Objective 1:
According to the concert review below, which song did the band play right after Million Miles?

Excerpted text:
<<<<

The concert Bob Dylan gave at R.P.I.’s Houston Fieldhouse in Troy, NY was the best of the eight that I’ve attended (except for the two Rolling Thunder Revue shows I attended in 1975), for three reasons: the singing, the set list, the musicianship. Thanks to the never-ending tour, gone is the overwhemling BIG DEAL aspect of a concert of his, so that you’re able to just focus on the show, rather than remain dumb-struck at the prospect of being in the same room with the demigod from Hibbing.
After opening the show with Gotta Serve Somebody and Million Miles, and one of Dylan’s few remarks to the audience “Thanks everybody, that was a song called Million Miles,” the band raced into a hot, fast Maggie’s Farm. As he would throughout the night, Dylan picked lines, phrases and other fragments from the song, and almost turned them into micro-songs, making them stand apart, and seem like something brand new.
This is a trick available only to Dylan, because a phrase like “but she says she’s twenty-four,” bland by itself, begins to take on motto status when Dylan croons it out over the frenetic, jangling rock ‘n roll song that set the tone for the gig. Despite the immense energy of the number, the band and Dylan remained almost stoic all through it. The contrast between the aural and the ocular experience was sharp.

>>>>

Materials provided:
<<<<

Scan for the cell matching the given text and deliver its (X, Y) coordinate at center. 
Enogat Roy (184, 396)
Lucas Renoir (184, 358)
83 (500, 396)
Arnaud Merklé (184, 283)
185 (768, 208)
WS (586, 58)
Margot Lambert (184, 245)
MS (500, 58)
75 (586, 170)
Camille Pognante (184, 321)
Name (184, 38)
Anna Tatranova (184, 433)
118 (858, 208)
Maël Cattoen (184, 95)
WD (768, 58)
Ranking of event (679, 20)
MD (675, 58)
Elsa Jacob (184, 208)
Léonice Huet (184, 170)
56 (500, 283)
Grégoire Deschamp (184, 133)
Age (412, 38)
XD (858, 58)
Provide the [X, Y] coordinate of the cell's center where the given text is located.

>>>>
<<<<

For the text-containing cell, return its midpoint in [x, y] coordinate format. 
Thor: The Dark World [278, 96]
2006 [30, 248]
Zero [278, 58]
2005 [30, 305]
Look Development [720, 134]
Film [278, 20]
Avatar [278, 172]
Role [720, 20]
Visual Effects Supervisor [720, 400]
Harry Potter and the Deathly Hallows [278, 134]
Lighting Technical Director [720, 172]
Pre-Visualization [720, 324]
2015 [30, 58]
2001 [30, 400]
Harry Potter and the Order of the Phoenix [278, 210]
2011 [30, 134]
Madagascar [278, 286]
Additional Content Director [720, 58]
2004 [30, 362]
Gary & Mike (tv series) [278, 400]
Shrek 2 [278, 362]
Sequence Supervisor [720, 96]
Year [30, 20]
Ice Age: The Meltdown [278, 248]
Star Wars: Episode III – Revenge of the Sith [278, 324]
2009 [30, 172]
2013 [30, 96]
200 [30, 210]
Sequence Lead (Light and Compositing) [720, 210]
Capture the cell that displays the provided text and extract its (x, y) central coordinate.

>>>>

Objective 2:
List every line of the records above that contains the word "Director".

Correct output 1:
Maggie's Farm

Correct output 2:
Lighting Technical Director [720, 172]
Additional Content Director [720, 58]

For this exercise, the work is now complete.